Una suggestiva immagine dell'Acquario in orario serale

Alla faccia dei filo russi che spaventavano gli operatori del turismo: "senza gli oligarchi, il turismo italiano crollerà". Invece, tutt'altro. Siamo tornati ai livelli pre Covid, ma la situazione è ancora più rosea, in particolare a Rimini e a Forte dei Marmi dove i turisti di Mosca e dintorni spadroneggiavano. 

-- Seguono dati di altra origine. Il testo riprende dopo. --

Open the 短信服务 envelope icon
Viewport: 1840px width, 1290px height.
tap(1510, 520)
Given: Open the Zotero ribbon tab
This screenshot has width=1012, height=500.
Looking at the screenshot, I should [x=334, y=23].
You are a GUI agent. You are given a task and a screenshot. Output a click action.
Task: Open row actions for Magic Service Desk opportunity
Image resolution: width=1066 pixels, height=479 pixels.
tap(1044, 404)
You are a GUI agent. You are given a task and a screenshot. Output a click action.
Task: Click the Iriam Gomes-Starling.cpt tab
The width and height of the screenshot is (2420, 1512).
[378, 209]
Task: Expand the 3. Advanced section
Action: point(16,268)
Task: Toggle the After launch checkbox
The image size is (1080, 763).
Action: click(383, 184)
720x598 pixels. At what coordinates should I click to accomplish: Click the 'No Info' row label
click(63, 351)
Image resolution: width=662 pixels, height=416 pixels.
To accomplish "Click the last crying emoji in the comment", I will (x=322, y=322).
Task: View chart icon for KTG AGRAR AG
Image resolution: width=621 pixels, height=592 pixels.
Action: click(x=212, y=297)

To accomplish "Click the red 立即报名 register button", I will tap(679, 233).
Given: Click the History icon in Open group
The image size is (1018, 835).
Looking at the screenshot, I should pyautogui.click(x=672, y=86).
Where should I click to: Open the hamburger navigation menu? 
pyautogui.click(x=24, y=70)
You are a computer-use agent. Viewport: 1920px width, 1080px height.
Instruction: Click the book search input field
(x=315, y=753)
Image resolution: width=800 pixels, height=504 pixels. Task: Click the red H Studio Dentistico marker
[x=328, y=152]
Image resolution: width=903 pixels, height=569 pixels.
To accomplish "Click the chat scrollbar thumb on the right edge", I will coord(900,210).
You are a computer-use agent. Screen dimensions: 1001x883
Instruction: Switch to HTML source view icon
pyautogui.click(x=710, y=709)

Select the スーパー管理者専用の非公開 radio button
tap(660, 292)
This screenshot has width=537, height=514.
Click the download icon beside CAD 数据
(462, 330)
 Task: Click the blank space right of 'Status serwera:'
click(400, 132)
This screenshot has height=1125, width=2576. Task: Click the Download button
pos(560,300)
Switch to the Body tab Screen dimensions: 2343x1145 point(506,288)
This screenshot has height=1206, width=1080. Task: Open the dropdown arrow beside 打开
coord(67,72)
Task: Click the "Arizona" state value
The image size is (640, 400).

Anche nella nostra Genova ed in Liguria la situazione è brillante: non si trova un buco in nessun hotel del capoluogo ligure, al ristorante bisogna prenotare in anticipo e per le comitive sono dolori. Fila di oltre due ore al mattino al Porto Antico per visitare l'Acquario, di un'ora al pomeriggio. Varie le comitive nelle vie Auree, in particolare via Balbi, via Gramsci, via Pre (dove il degrado continua a regnare nonostante qualche timido tentativo di migliorare la situazione), via Balbi, via Cairoli e via Luccoli. Al Museo del Mare record di presenze.
La stessa antifona la si trova nelle Cinque Terre, a Lerici nella passeggiata dell'amore (spezzino); nella riviera del Sole, ad Alassio, non si trova un parcheggio nemmeno presso il cimitero. Ad Albenga non vedevano cosi turisti da anni. Sold out a Ceriale alle "Caravelle" (parco acquatico, unico in Liguria). Spostandoci nelle spiagge di Pietra Ligure, Loano e Borghetto Santo Spirito, è impossibile trovare uno sdraio ed un ombrellone dopo le 9 - 9,30 del mattino. Lo stesso dicasi a Borgio Verezzi, dove la parte fortificata medioevale e le grotte stanno facendo volare l'economia. 
Nel genovesato, molto bene Arenzano (con le sue viuzze dello shopping) e Cogoleto (lunghissima la sua passeggiata a mare) che traiano la piccola fetta del ponente del capoluogo ligure, mentre la vicina Varazze sta andando molto bene, sia a livello commerciale, che in passeggiata.